Al momento, los hombres se detuvieron y parecieron quedar perplejos. Distinguía las formas de sus cabezas que subían y bajaban, como si hablaran, como si deliberaran entre ellos. Entonces uno de ellos saltó a la roca.

– ¡Cuidado! ¡Ese es un vidente! -exclamó Genaro.

– ¿Qué vamos a hacer? -grité.

– Podríamos volver a cantar -contestó don Juan con ecuanimidad.

En ese momento mi terror llegó a su punto culminante. Empecé a saltar y a rugir como animal. El hombre saltó al suelo.

– Ya no le hagas caso a esos payasos -dijo don Juan-. Hablemos como de costumbre.

Dijo que fuimos ahí buscando esclarecimientos, y que yo estaba fracasando miserablemente. Tenía que reorganizarme. Lo primero que debía yo de hacer era entender que mi punto de encaje se había movido y que ahora hacía resplandecer a emanaciones oscuras. El llevar los sentimientos de mi estado de conciencia cotidiano al mundo que había alineado era en verdad una farsa, porque el miedo sólo prevalece entre las emanaciones de la vida diaria.

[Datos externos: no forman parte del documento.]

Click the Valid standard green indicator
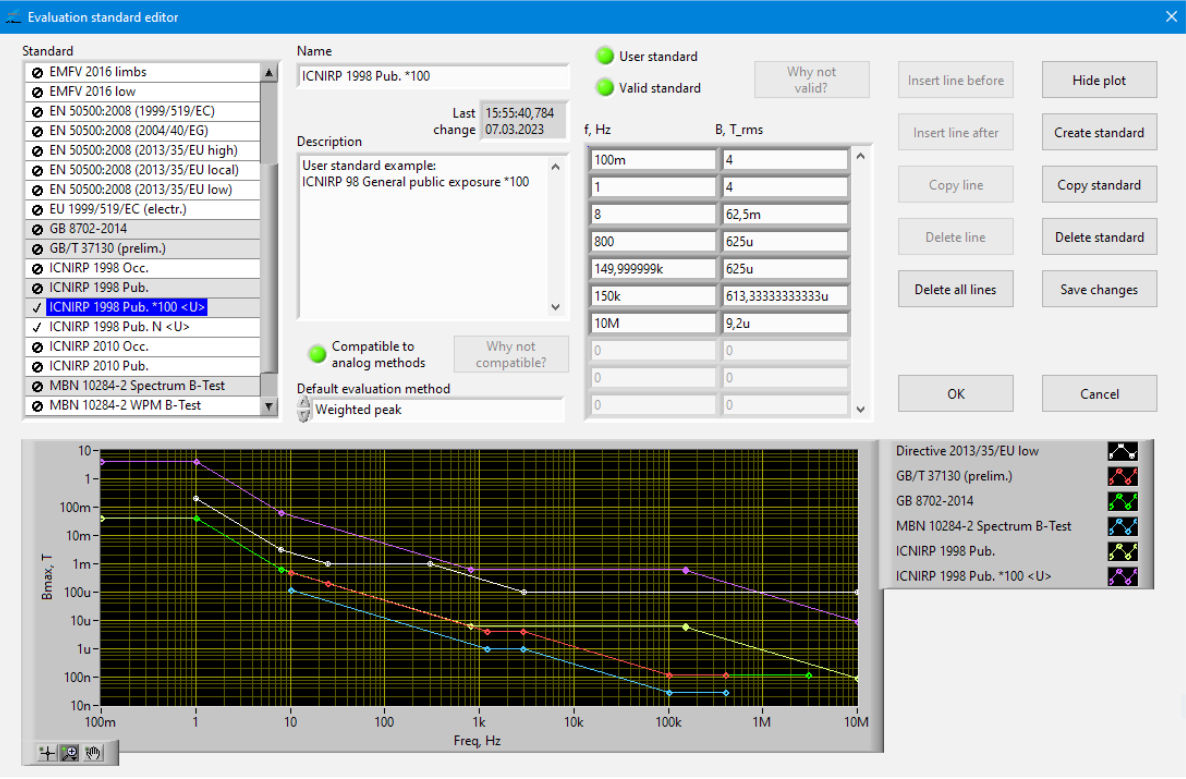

Le dije que si es que mi punto de encaje se había movido como él decía, yo tenía nuevas para él. Mi terror era infinitamente mayor y más devastador que cualquier cosa que jamás hubiera experimentado en mi vida diaria.

– Te equivocas -dijo-. Tu primera atención está confundida y no quiere ceder el control, eso es todo. Tengo la impresión de que podrías caminar derechito hasta esas criaturas y enfrentarlas y que no te harían nada.

Insistí que definitivamente no estaba en ninguna condición para poner a prueba algo tan disparatado.